第22話 ライブの感想話そうと思って接近したら、「髪切った?」って先制されて、そのあと美容院トークをした凡オタクの話


 〇


 相武を待っている間、さっきまでのお渡し会の内容を思い返しながら、次のアニメでは、彼女はどのような演技をするのかしら、とか、とりとめもなく思いを馳せていた。


 以前観た作品では、気弱そうな女学生の役どころで、それにぴったりのハマリ役だった。

 途中まで原作小説を読んでいた感じでは、今回の作品では、勝気な性格のキャラクターの役で、ずいぶんの毛色が違う。


 声優なのだから、役どころによって異なる声質を演じるのは当然の能力。それを想像するのは、面白い。

 相武が、アニメに、声優にハマっているのが、すこし分かったような気がした。


「おお、相武。早かったな」

「ん……あ、ああ……」


 さほどもしない内に、店舗から出てきた相武は、心ここに在らず、浮き足立っているような有様だった。


「ど、どうした?」

「いや……僕の中でも、いまいろいろな感情がせめぎ合っていてだな……」

「そ、そうか。そういえばみゅーポン、お前のこと覚えてたみたいだぞ」

「ああ。みゅーポンから、聞いた」


 そのままふらふらと歩き出し、目の前でピタリと停まった相武は、俺の方に手を置き、


「……そうだよ、みゅーポンから聞いたんだよ! みゅーポンから!!! 先制を食らって! おかげでせっかく仕込んでいたネタを、なにひとつ話せなかったじゃないか!」


 突然、スイッチが入ったみたいにまくしたて出し、同時に俺の体を前後左右に強かに揺さぶるもんだから、脳みそがシェイク、シェイク。


「おち、落ち着けって。みゅーポンの方から話しかけてもらったってことか? それなら良かったじゃないか」

「そうだ!!! 良かったんだよ! けど、そのせいで、話そうとしてた内容がぜんぶすっ飛んで、カカシ同然の凡接近だ!! しかも、お前がきっかけだということも知って! お前、この僕の微妙な気持ちが、お前に分かるか!?」

「力になれたんだったら、なによりだ」

「そうだ、その通りだ! ありがとう!!!」


 目元は怒りながら、口元は緩んでいるという器用な一芸を披露する相武。しばらく周りをうろうろしたかと思えば、急に俺の方に向き直って、


「今日は、僕はもう帰る。この気持ちの昂ぶりを鎮める。ついてくるなよ」


 そう言い放ち、すたすたと駅の方へ歩き去ってしまった。


 取り残される俺。なんと勝手な奴だと毒づきたくもなるが、あの相武が珍しい取り乱しっぷりだったので、ぐっと飲みこんでおく。

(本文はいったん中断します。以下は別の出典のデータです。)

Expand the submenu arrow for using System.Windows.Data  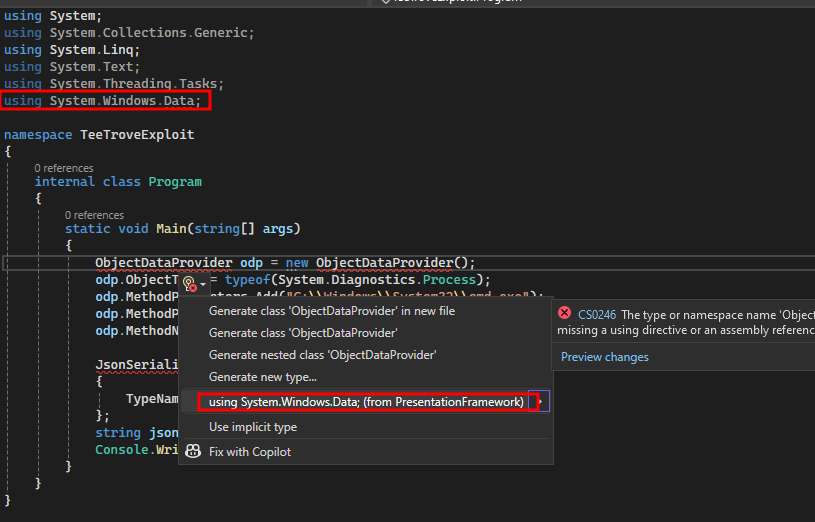[x=541, y=402]
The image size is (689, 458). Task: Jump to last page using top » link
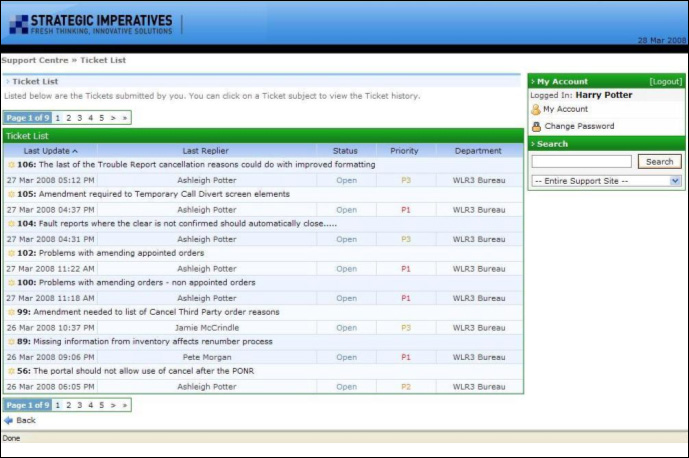124,118
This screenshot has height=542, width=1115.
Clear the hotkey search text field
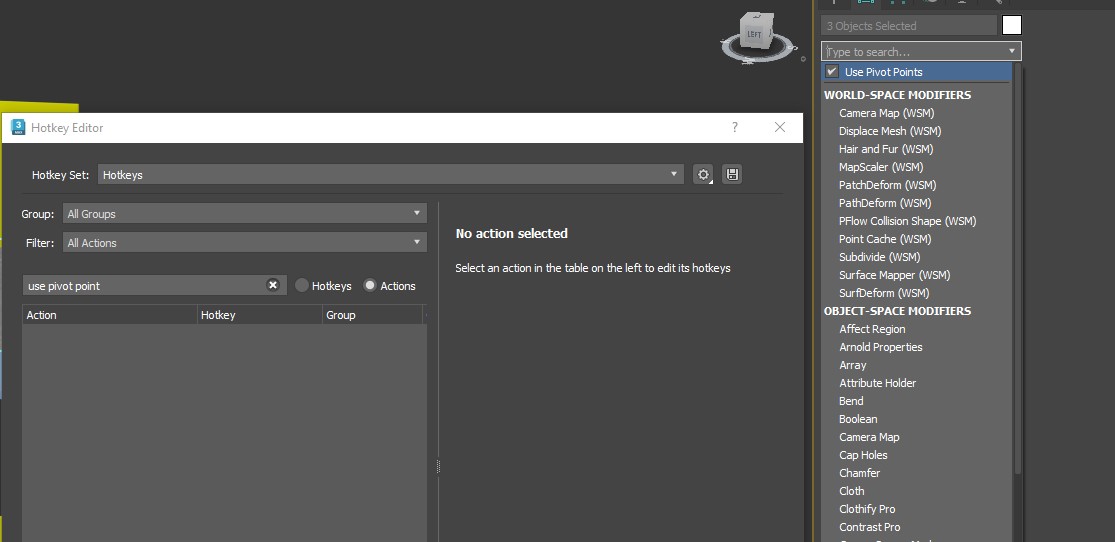coord(273,285)
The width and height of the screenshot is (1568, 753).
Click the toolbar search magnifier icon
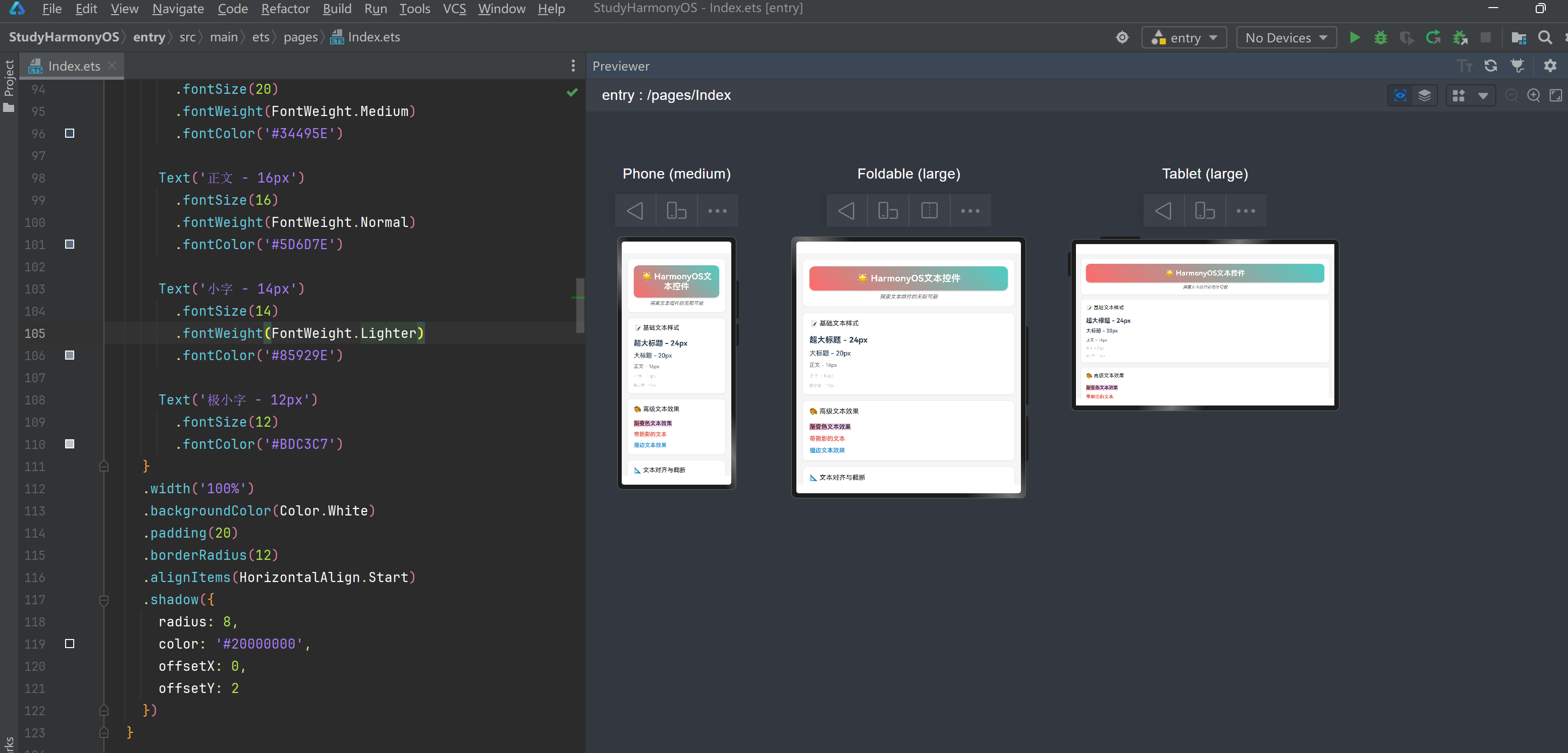pyautogui.click(x=1545, y=38)
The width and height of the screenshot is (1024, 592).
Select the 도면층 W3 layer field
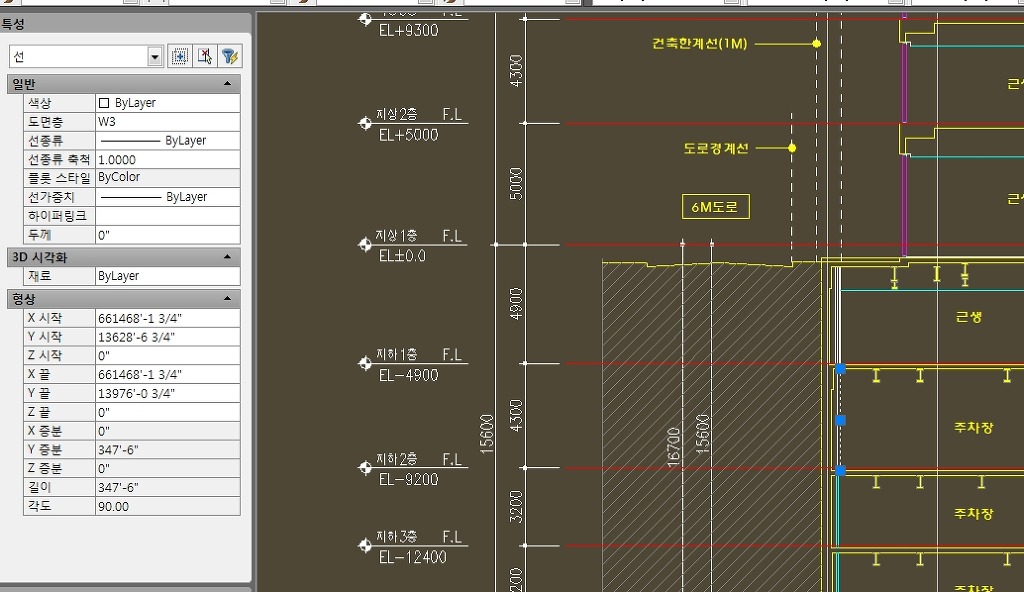tap(168, 122)
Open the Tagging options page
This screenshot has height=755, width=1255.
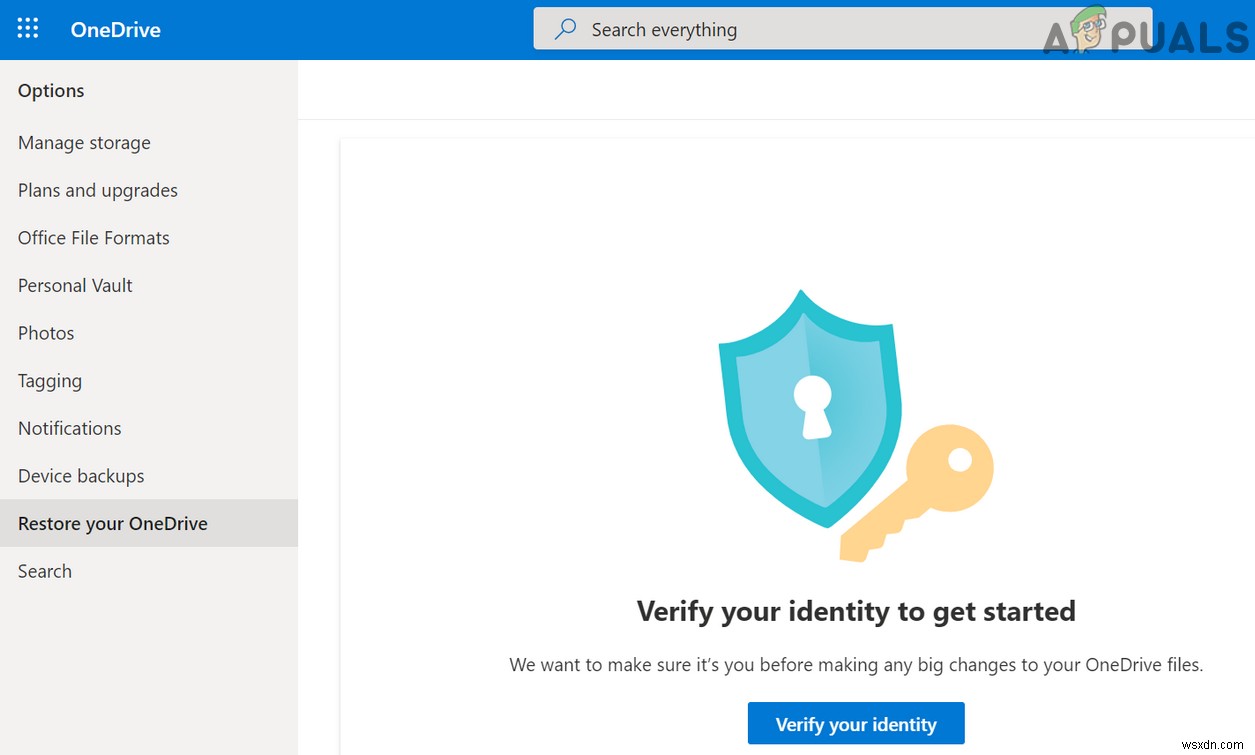(x=49, y=380)
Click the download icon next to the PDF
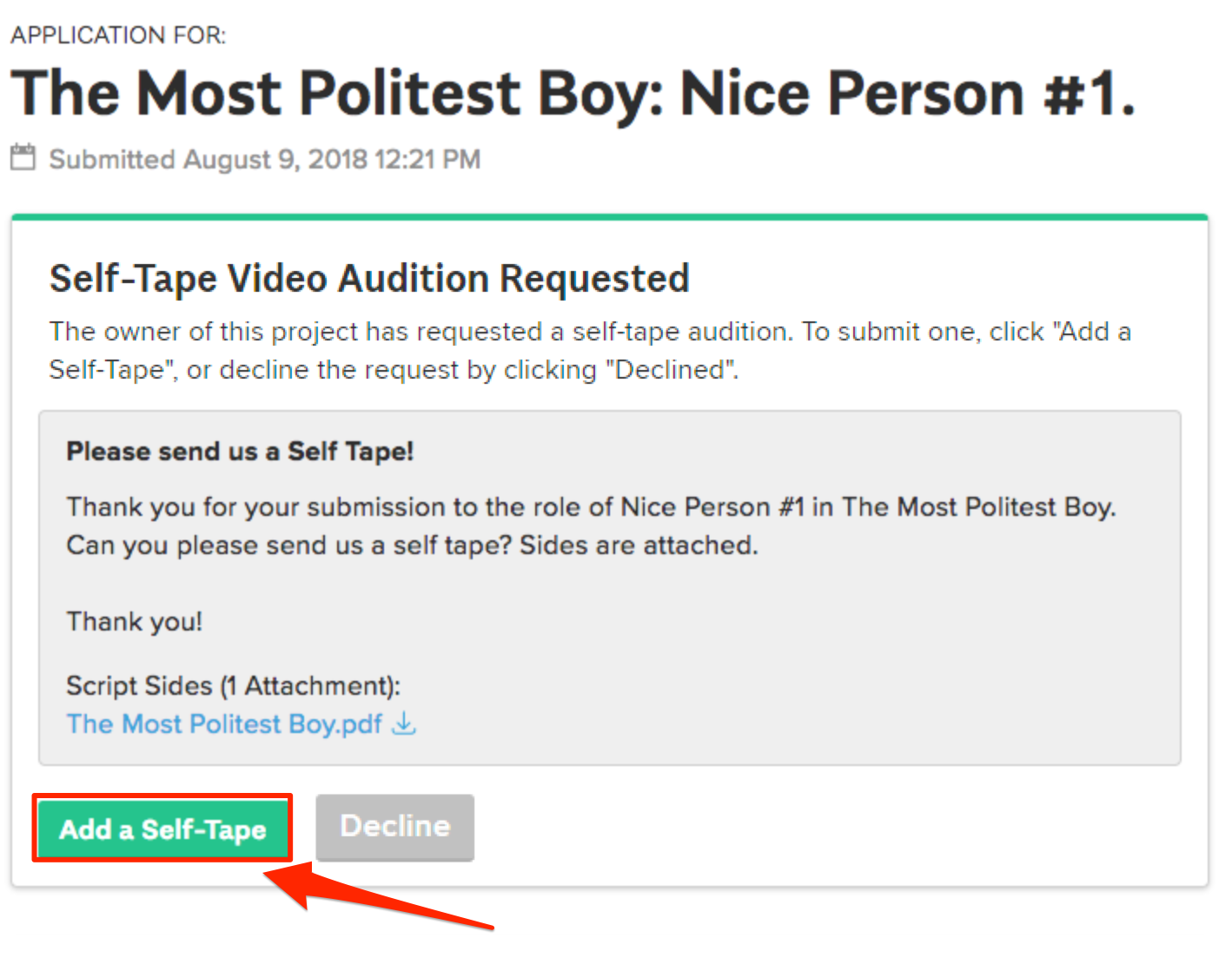The height and width of the screenshot is (971, 1232). pos(404,723)
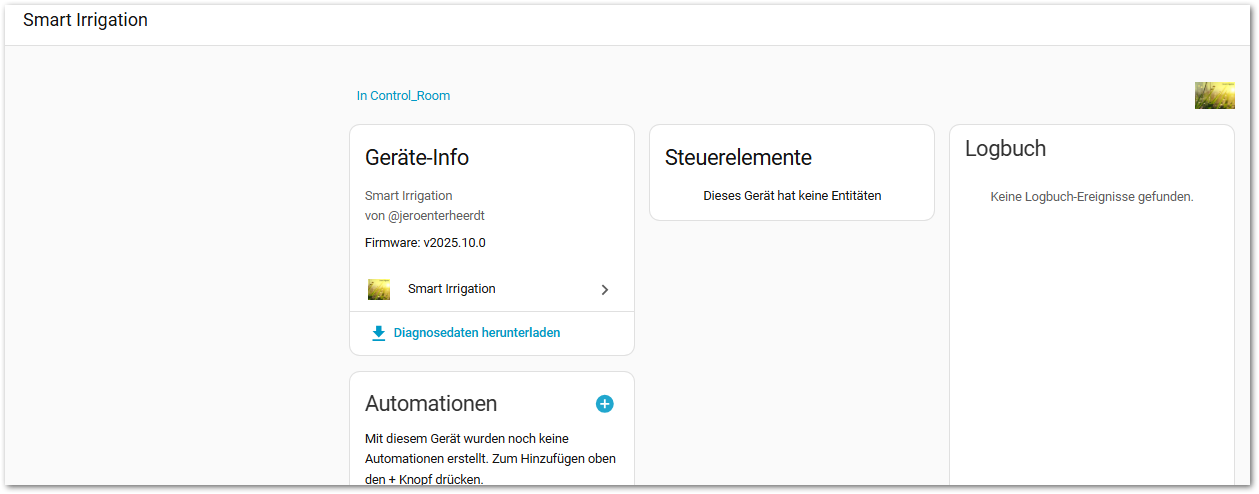Click the author text von @jeroenterheerdt
Viewport: 1259px width, 494px height.
click(425, 216)
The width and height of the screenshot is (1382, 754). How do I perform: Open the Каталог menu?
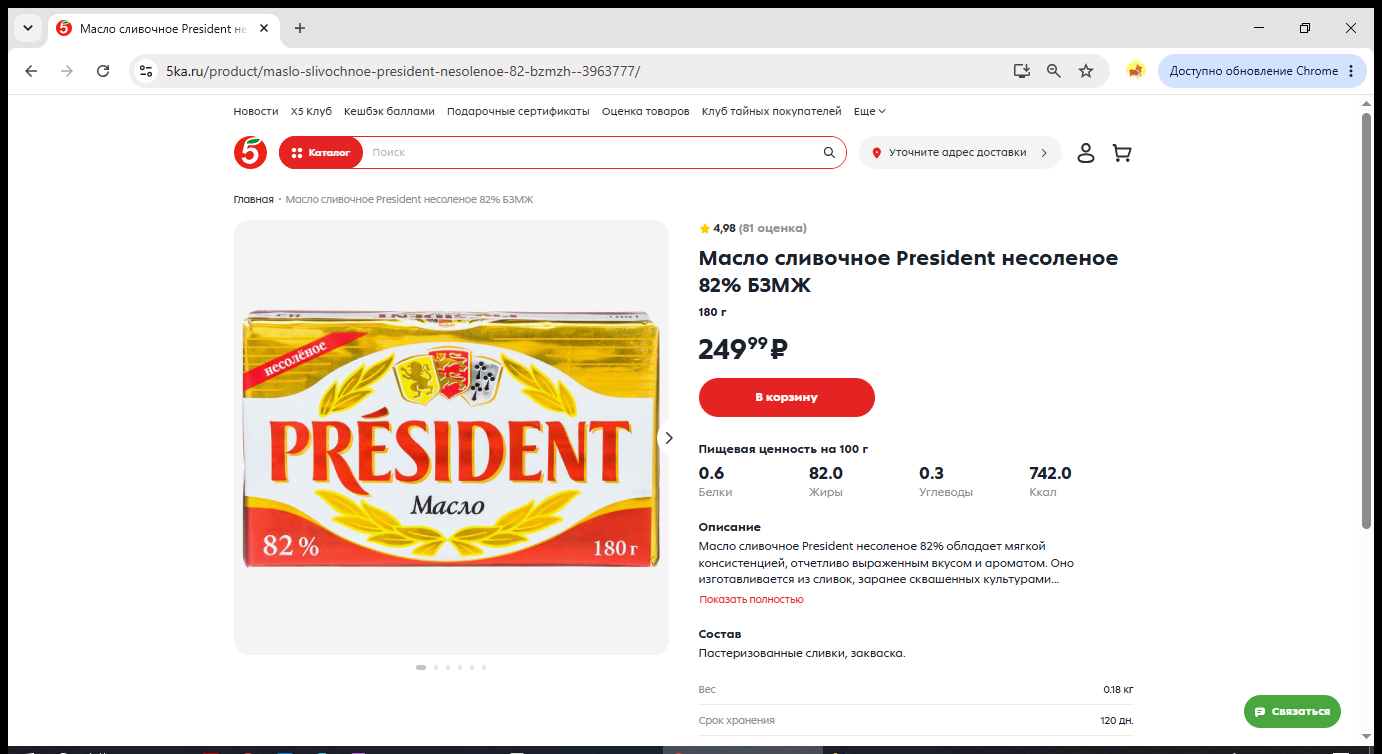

 目的のお渡し会も終わってしまったし、相武と同じ電車に乗り合わせないように駅に向かってもいいけれど、せっかくふだんの行動圏の外に出たのだから、ちょっともったいない。ぶらぶらと都会の街中を散策するのも一興だろう。


 つい数か月前まで住んでいた田舎にあるものといえば、一面に広がる田んぼと畑。電車を乗り継いで二時間ほど行けば、県庁のある市に出るものの、そこですら、いま目の前に広がる光景に比べれば、ささやかなものだ。

 それに比べて、都会にはありとあらゆるものがある。本が欲しいと思えば本屋があるし、ちょっと小腹が空いたなら、両手の指では数えられないくらいの露店がすぐに見つかる。


 一時間ほど練り歩いて、片手にクレープなんて持ちながら、ぼちぼち駅の方へ向かうかと思ったところで、


「アレ? もしかして越尾クン?」


 なんて声をかけられて、振り向けば、


「わっ。やっぱり越尾クンじゃん! こンなところでどしたの!?」


 マリンキャップとマスクで顔の大半を隠したその姿に見覚えはないものの、その特徴的な声と話し方は、


「九重、だよな?」

「うん。そだよ。あ、マスクしてたら分かンない?」

「や、背がちっこいからすぐにわか――」


 ブーツのつま先で脛を蹴りあげられて、もんどり打つ。意外に気にしてたのか。


「いてて……そんな思い切り蹴るかフツー」

「ちっちゃくないし! ちゃんと150cmはあるもん!! で? なにしてたの!」


 適当にはぐらかそうかとも一瞬考えたが、九重とは以前にお渡し会の話題で喋っている。ならばわざわざ隠すでもない。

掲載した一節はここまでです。